◆ WORK ORDER ◆
Nothing but the images is to be left out of your exact copy of the entries.

INFORMATION SUPPLIED below:

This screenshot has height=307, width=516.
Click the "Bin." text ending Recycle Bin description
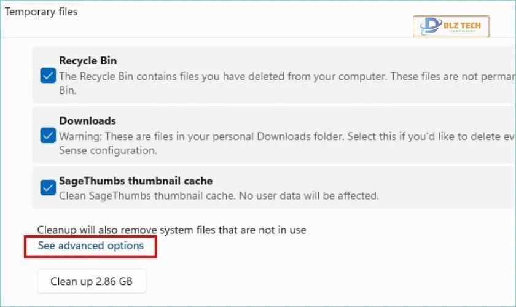click(67, 90)
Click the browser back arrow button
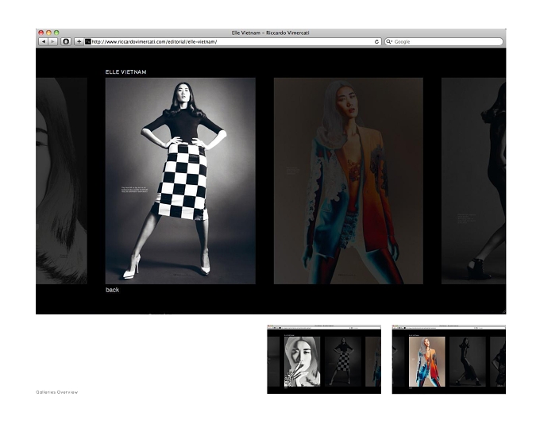 click(x=44, y=41)
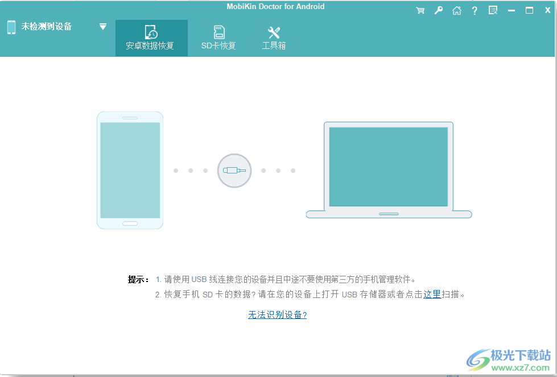The height and width of the screenshot is (377, 557).
Task: Click the 极光下载站 watermark logo
Action: click(509, 358)
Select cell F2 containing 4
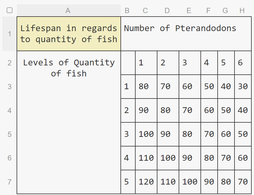 (209, 62)
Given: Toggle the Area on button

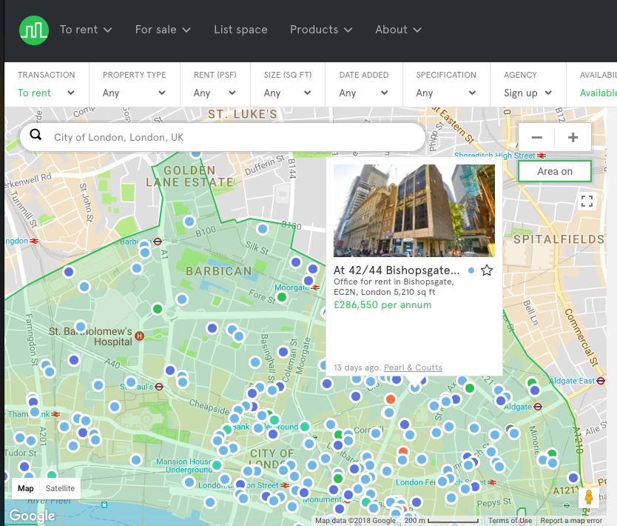Looking at the screenshot, I should point(555,171).
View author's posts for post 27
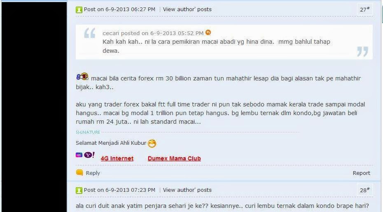This screenshot has height=212, width=383. [187, 9]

End of INFORMATION SUPPLIED.

◆ ANSWER TO THIS EXERCISE ◆
This screenshot has height=307, width=516.
Click the "Bin." text ending Recycle Bin description
click(67, 90)
Click the browser back arrow button
 click(x=44, y=41)
The height and width of the screenshot is (377, 557).
Task: Click the 极光下载站 watermark logo
Action: click(509, 358)
Select cell F2 containing 4
 (209, 62)
Given: Toggle the Area on button

Looking at the screenshot, I should point(555,171).
View author's posts for post 27
This screenshot has height=212, width=383. [187, 9]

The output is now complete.